10 of the best Polish techno tracks
Polish techno is like no other form
There's techno and then there's Polish techno. Despite the country’s proximity to Berlin, where dark and pumping sounds have laid an influential foundation, Poland’s style is unique from the techno that comes out of the German capital. With its origins in a style of music resembling synth-pop, the techno from the Eastern European country is its own musical movement.
Typically, Polish techno has rougher outlines and a more fluid structure than the tightly crafted style of four-to-the-floor. A bulk of the electronic music in Poland developed in close proximity in the city of Krakow, meaning that genres from gabba to techno and breakbeat all left their mark on each other.
Inevitably however, as some genres became more popular and accessible than others, the music styles splintered from one another, taking on individual influences and leading to further differentiation. Polish techno is a law unto itself. It isn't restricted to a single style or niche, comfortably incorporating elements such as vocals and hardstyle beats together in its idiosyncratic harmonies. Check out 10 of our favourite examples of the style below.
Marek Bilinski ‘Escape From The Tropics’ (1984)
Arguably among the most influential techno tracks to come out of Poland before the fall of the Soviet Union was ‘Escape From The Tropics’ by Marek Bilinski. Although it's arguably more synth-pop than techno, especially by today's standards, this kind of music was revolutionary for its time. Its influence can be seen through most Polish electronic music, including techno.
Jacek Sienkiewicz ’Locus 0.2’ (1999)
In 1999 the first Polish techno album was released, presciently titled 'Recognition'. The LP plays more on the experimental side with a bit of an ambient vibe to it, but the earlier influence from Balinski is still pretty clear with its simplistic but not minimal nature. This was really where Polish techno started to come into its own and throughout the album you can hear hints of dark and industrial techno, but in the country’s indescribable style.
East Clubbers ‘Beat Is Coming’ (2004)
No list of Polish techno would be complete without a song from East Clubbers. Formed back in 2002, the track 'Beat Is Coming' was released in 2004 as part of their first album and showcases the range of styles some Polish techno crosses.

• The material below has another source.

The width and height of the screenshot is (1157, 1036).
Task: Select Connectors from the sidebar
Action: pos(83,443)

Kalwi & Remi ‘Explosion’ (2006)
As if it was directed in the early 90s by a man with spiked frosted tips using nothing but a flip phone's camera, the music video is definitely dated, to say the least. But the 2006 cut ‘Explosion’ by Kalwi & Remi is indicative of the slightly more commercial side of Polish techno. Similarly to East Clubbers, there's clearly a synth-pop influence that is also merged with an upbeat hook and vocals that you wouldn't hear anywhere else.
Marcin Czubala ‘Don't Need The Sun To Shine’ (2009)

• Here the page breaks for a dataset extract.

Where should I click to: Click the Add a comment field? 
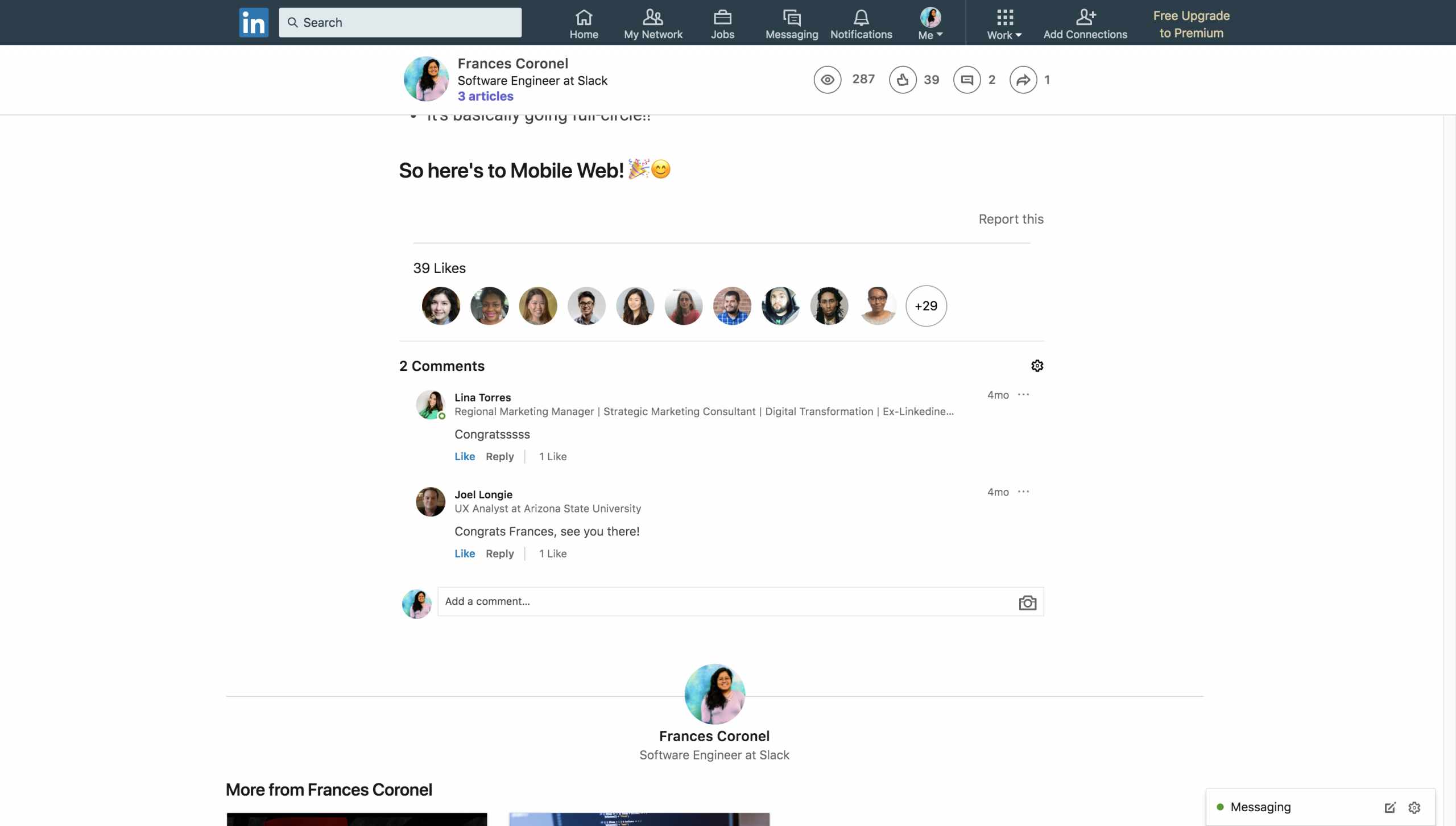click(722, 602)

While DJ Marcin Czubala officially trained in classical music in the early 90s, he moved into the world of electronic music after graduating. This song was released by the German record label 8bit and fits in perfectly with their tech-house style. The tune itself shows off a characteristically wide range of influences organised into a bumping beat. Comparing this tune to the ones before it on this list, this song signposts the increasing influence of Western techno.

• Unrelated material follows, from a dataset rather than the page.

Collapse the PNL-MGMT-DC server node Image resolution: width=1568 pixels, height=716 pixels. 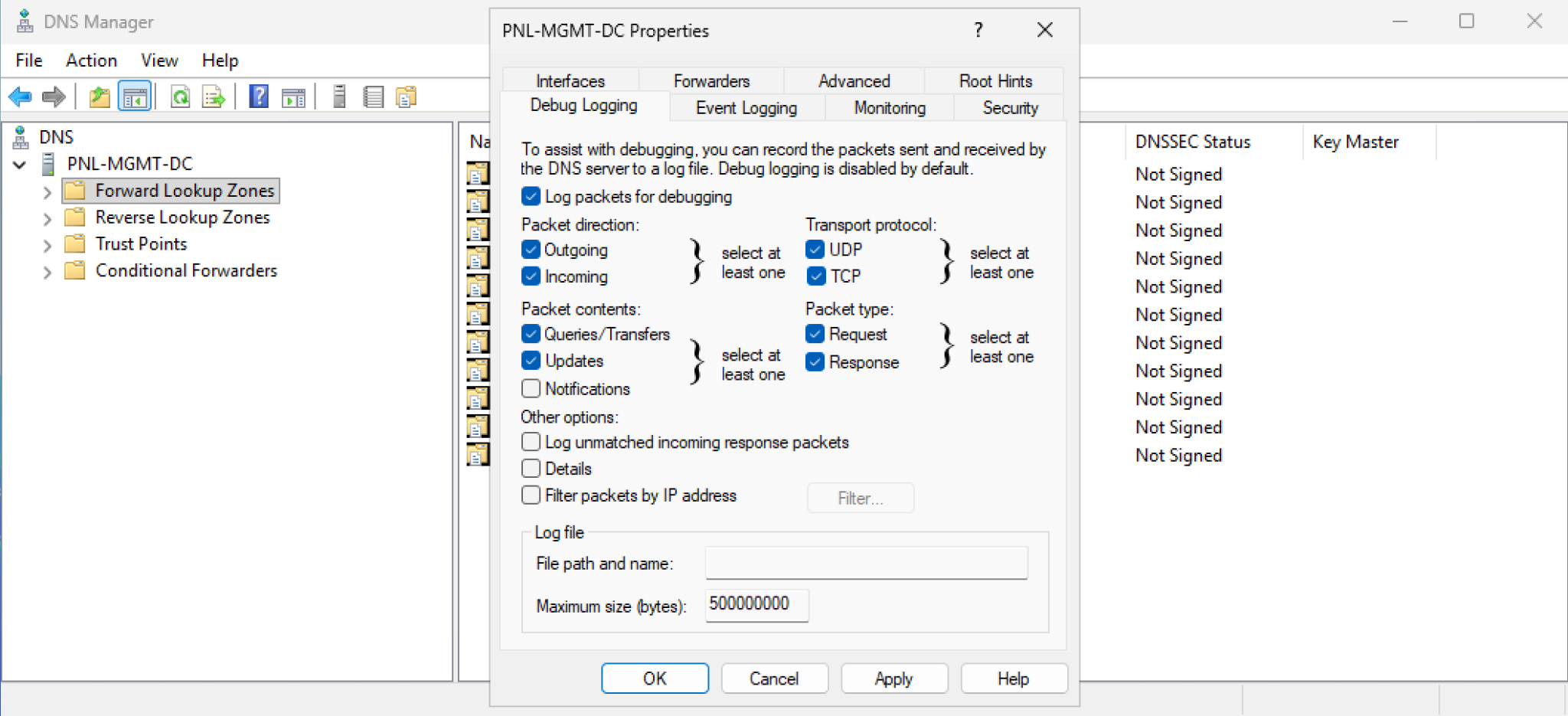[x=19, y=164]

Unknown ‘Idzie Mój Pan super remix 2011’
One anomaly in the Polish techno scene is 'Idzie Mój Pan super remix 2011'. The track is a techno/trance remix of a Polish hymn called 'My Lord Is Coming', or in Polish, ‘Idzie Mój Pan’. It was released on an anonymous YouTube account and there have been no songs released on the account since. There has also been no explanation of who made it despite its online popularity. A complete mystery.
Catz 'n Dogz feat, Monty Luke ‘They Frontin'’ (2012)
This track by Catz 'n Dogz was released in 2012. It's a standout tune made by the popular Polish duo, combining the pair’s heritage and knack for addictive beats with the cleanness of Western techno to form an energetic but minimalist banger.
Angelo Mike ‘Cosmopop’ (2014)
As Polish techno developed beyond 2010, minimal influence became more prominent in the mainstream. Angelo Mike's 'Cosmopop' from 2014 is a track that would be recognised as techno in anyone’s book, but it still manages to maintain that obvious synthy influence from the mid-80s.
Zamilska ‘DUEL 35’ (2014)
Zamilska embodies the darker end of Poland’s techno scene. She earned critical acclaim for her debut album ‘Untune’ in 2014, which impressed with a blend of global rhythms, Slavic mythology themes and weighty bass. Album track 'DUEL 35' took Polish techno into new territory, distinct from the more trance-esque counterpart popular at the time.
VTSS ‘Linked’ (2018)
VTSS is a big name in the Polish techno scene. Her music often shows influence from her current home in Berlin, but the Warsaw-born musician has not let go of her roots. Her track 'Linked', released in 2018, has some undeniable minimalist qualities but there is still the chaotic feel you get from Poland's darker electronic music scene.